There are two words that have peppered my recruitment career. I hear them mentioned almost every day: Skills Shortage.
The inference is that it’s technical, hard skills that are being referenced, and that’s probably true. However, soft skills are increasingly in demand and it’s causing a headache and an opportunity for job seekers.
Let me explain.
When I’m working with a client discussing a job specification we usually focus on the hard skills first, the technical proficiency that’s required and the quantifiable skills that can be taught through training.
Then we move on to the soft skills in the person specification. This is where the conversation becomes really interesting because it’s much more nuanced as we discuss skills that are much harder to teach and difficult to quantify, yet the reason why one person will often be selected from a short-list of candidates who all have similar technical abilities and qualifications.
Both hard skills and soft skills are transferable: they can be applied across different jobs, industries, situations and contexts. This was highlighted by the RGU Report, Making The Switch, citing that more than 90% of northeast Scotland’s oil and gas workforce have medium to high skills transferability.
Transferability is enabling people to consider moving from jobs within the traditional oil and gas part of the energy sector to a position in the renewables industry, and vice versa.

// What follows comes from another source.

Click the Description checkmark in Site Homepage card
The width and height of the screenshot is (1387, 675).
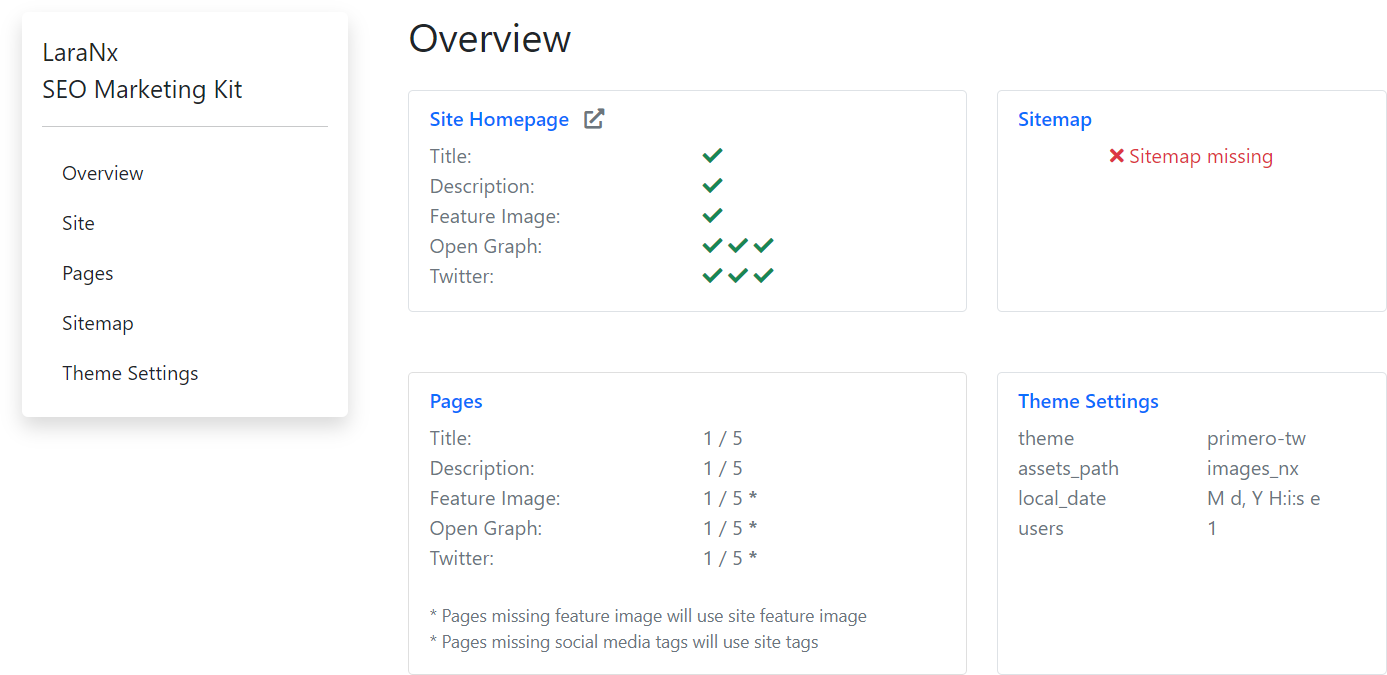(712, 185)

The hard skills and job-specific competencies fulfil the initial selection process, but it is the soft skills and personal attributes that shape how you work and interact with other people that usually determine who is offered the job.
You’ll recognise soft skills as communication, leadership, management, teamwork, adaptability, and you may even assume these are “buzz words” when you see them on a CV. Far from it, I’ll discuss how to recognise and appropriate highlight your own soft skills in a later post.
Perhaps without realising it you select on soft skills every day too, choosing to interact with people whose attitude is positive, who are encouraging to colleagues, have a great work ethic, take the time to answer your questions or go out of their way to help you solve a problem.
Think about your experiences of when a new hire didn’t work out, or a manager wasn’t respected – it probably wasn’t for their technical abilities but for the way they behaved and treated others. You’re probably familiar too, perhaps experiencing it yourself, of being promoted for your technical abilities only to find that you spend most of your time on people management and people engagement. I’m guessing there were moments when you felt completely out of your depth.
The shift to hybrid working and dispersed team working has elevated the importance of soft skills with effective teams depending on good collaboration and excellent communication.
Soft skills are what makes us human and that’s going to become increasingly significant in a working world where AI is leveraged to automate tasks, minimise the risk of errors and save time in every industry.
This week I heard Tim Peake discuss his return from retirement to lead a team of British astronauts on a commercial space flight. When asked by Andrew Marr about the skills that were needed, I was struck by how Tim emphasised the soft skills of teamwork, resilience and communication. Even in space soft skills rule.
Why is this a headache and an opportunity for job seekers?
The problem that is overlooked though is that there is a soft skills gap. People are rarely supported to develop their soft skills even when it’s glaringly obvious that soft skills could supercharge an organisation’s technical capabilities.